British writer and civil servant

Henry Lushington (1812–1855) was an English colonial administrator, chief secretary to the government of Malta. He was a Cambridge Apostle.

==Life==
Lushington was born in Singleton, near Poulton-le-Fylde, Lancashire, 13 April 1812. His father, Edmund Henry Lushington, of Queens' College, Cambridge, B.A. 1787, M.A. 1790, was a puisne judge in Ceylon. Henry, the second son, was educated at Charterhouse School, 1823–8, and at the age of 15 was at the head of the school. He became a student of Trinity College, Cambridge in October 1829. In 1832, and again in 1833, he obtained the university's Porson Prize for Greek iambics. In 1834 he graduated B.A. as senior optime and with a first class in the classical tripos, and he proceeded M.A. in 1837. He was elected a fellow of his college in 1836. Called to the bar at the Inner Temple on 20 November 1840, he went the home circuit.

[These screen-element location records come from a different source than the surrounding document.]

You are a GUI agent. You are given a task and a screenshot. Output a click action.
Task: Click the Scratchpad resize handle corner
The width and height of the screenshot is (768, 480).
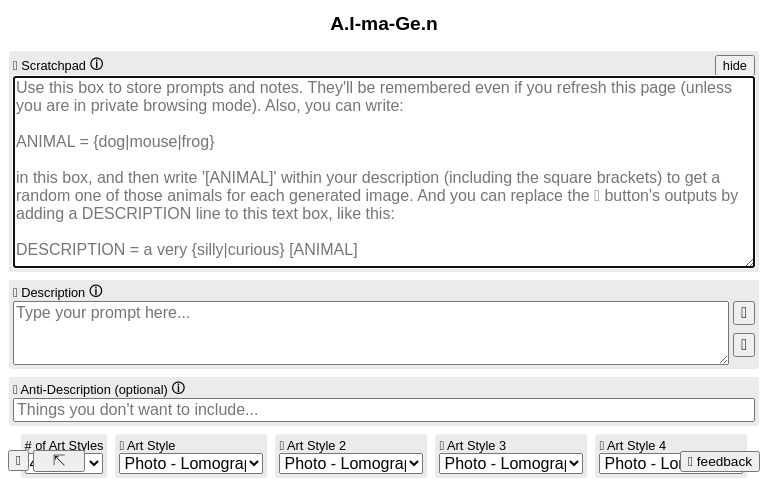pyautogui.click(x=749, y=263)
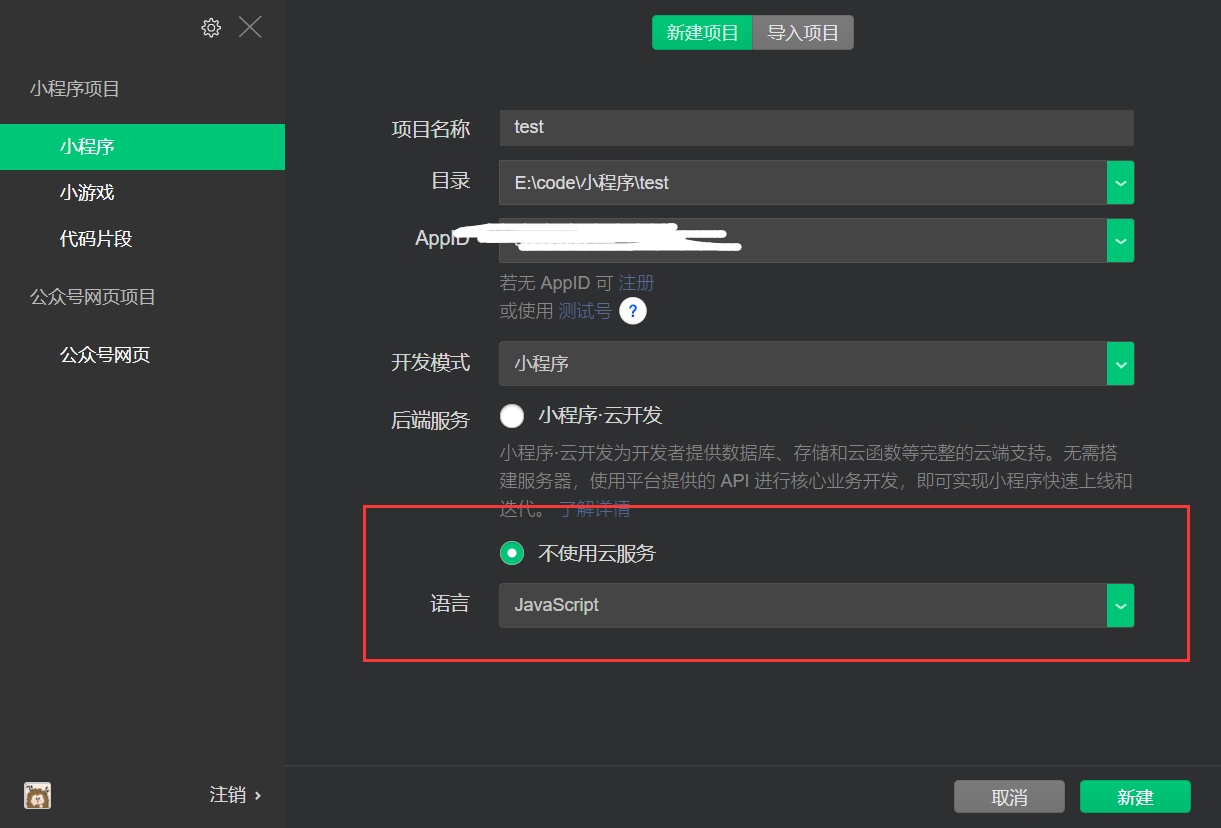Click the 测试号 link
This screenshot has height=828, width=1221.
(x=586, y=311)
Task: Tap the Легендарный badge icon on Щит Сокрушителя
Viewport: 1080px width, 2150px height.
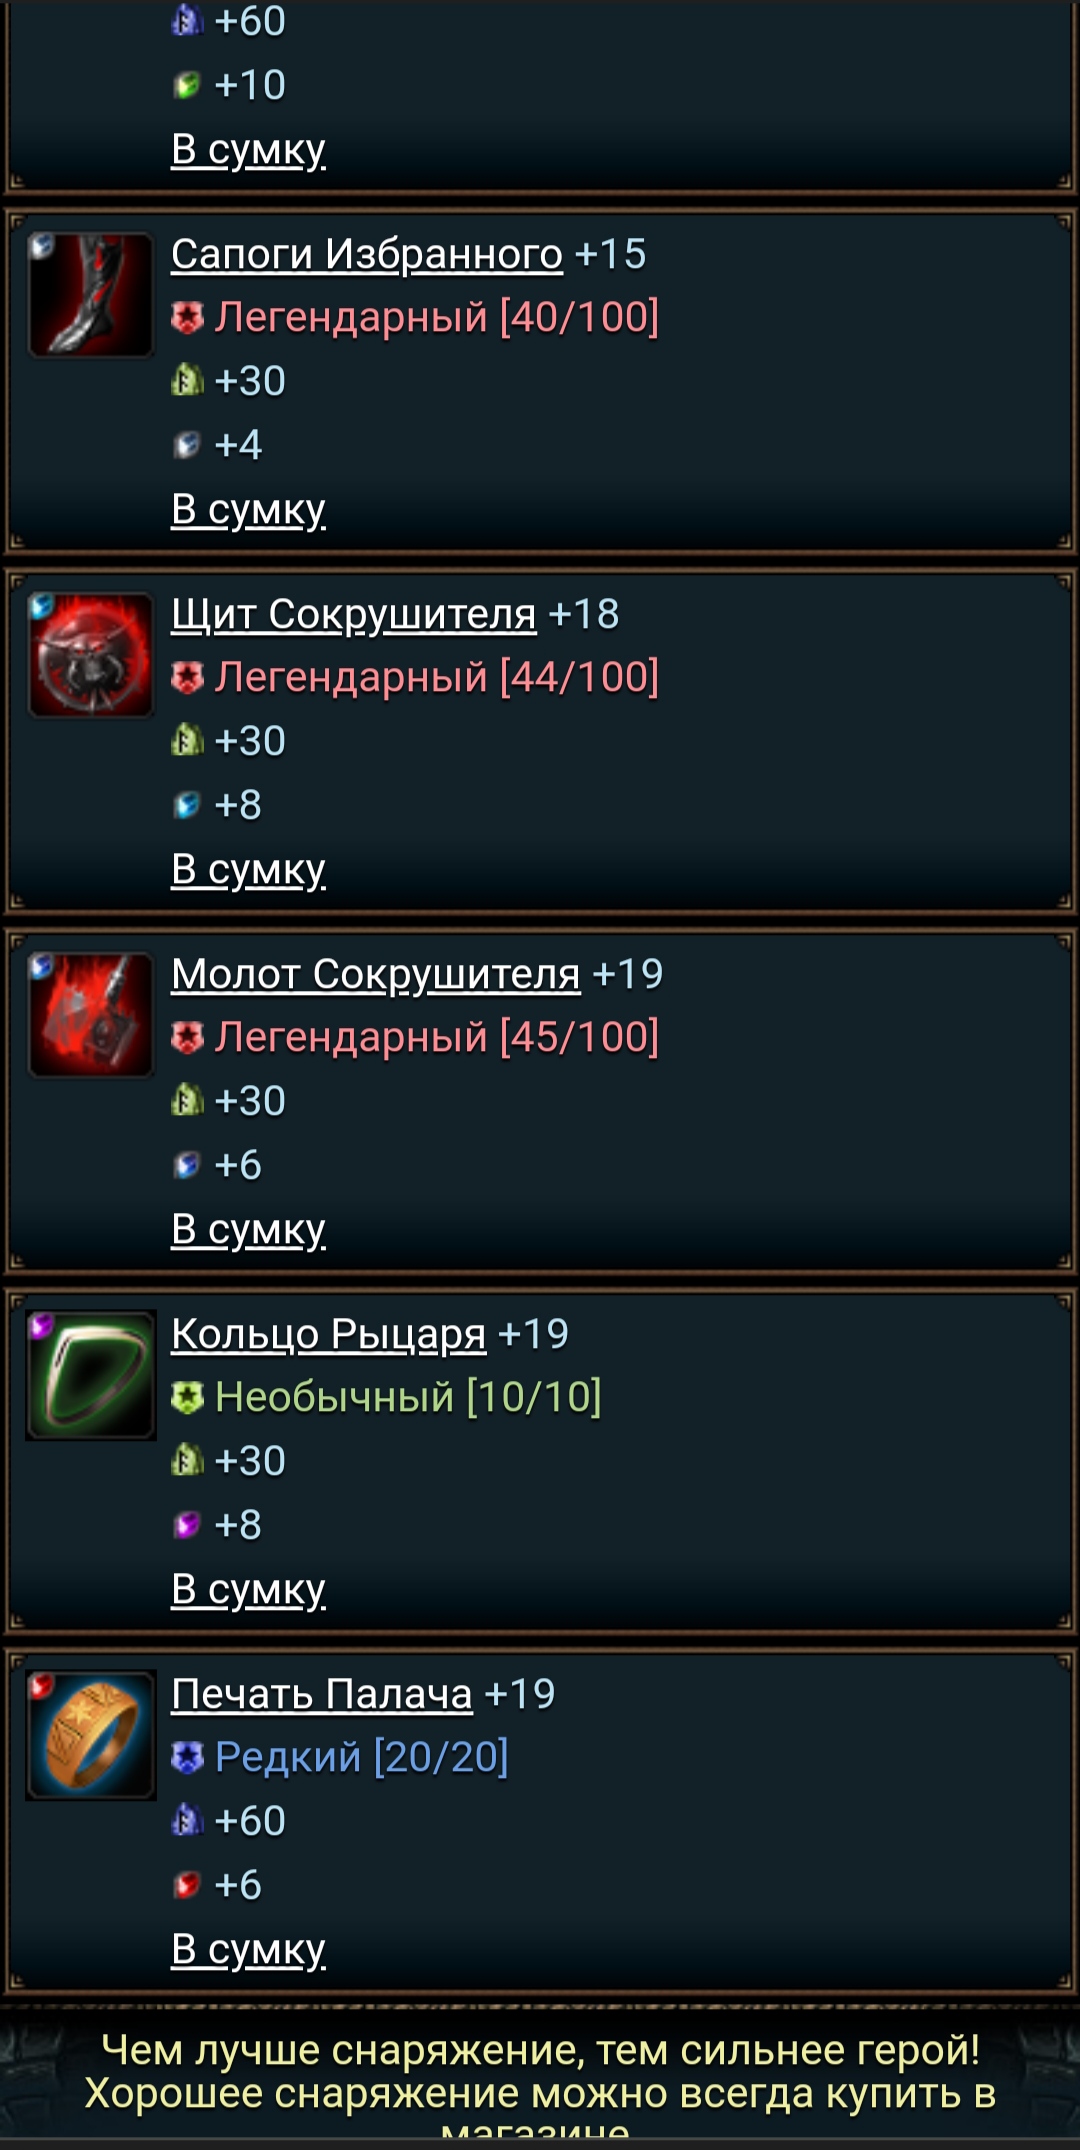Action: point(187,678)
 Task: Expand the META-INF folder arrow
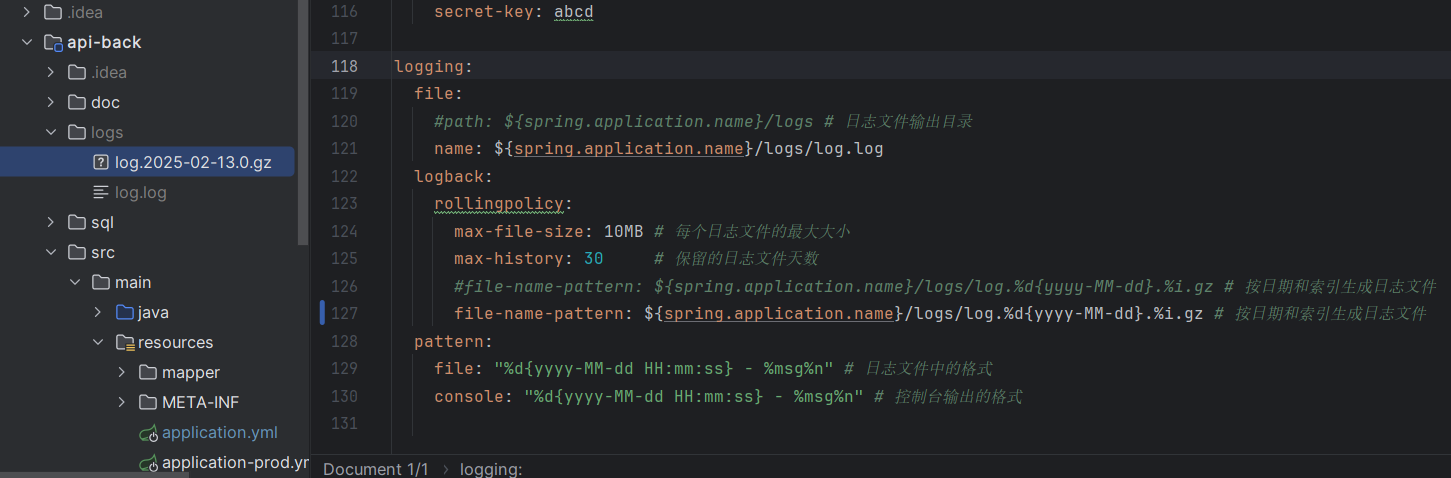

Lushington was one of the earliest and most zealous admirers of Tennyson's youthful genius. In 1841 he made the poet's personal acquaintance, and the dedication of The Princess to Lushington in 1847 commemorates the cordial intimacy which followed. Lord Grey in 1847 appointed him chief secretary to the government of Malta, and in 1849 he brought forward the proposed code of laws before the newly elected legislative council. Although in weak health he remained at his post till 1855, when he left for a visit to England.

He died on the journey at Paris, 11 August 1855, and was buried at Boxley, Kent.

==Publications==
Lushington wrote:

- Julius Cæsar, act ii. sc. 2; Richard II, act iii. sc. 2; with Greek versions. Printed in Prolusiones Academicæ, Cambridge, 1828.
- Fellow Commoners and Honorary Degrees, 1837.
- A Great Country's Little Wars, or England, Affghanistan, and Sinde, 1844.
- The Broad and Narrow Gauge, 1846.
- Fallacies of the Broken Gauge, 1846, two editions.
- A Detailed Exposure of the Apology put forth by the Neapolitan Government in Reply to the Charges of Mr. Gladstone, 1851.
- The Double Government, the Civil Service, and the Indian Reform Agitation, 1853.

With his brother Franklin Lushington he wrote:

- La Nation Boutiquière, and other Poems, 1855.
- Two Battle-Pieces in Verse, 1855.
- The Italian War, 1848–49. By H. Lushington. With a biographical Preface by G. S. Venables, 1859.

With George Stovin Venables he wrote a small book of verses:

- Joint Compositions; privately printed 1840.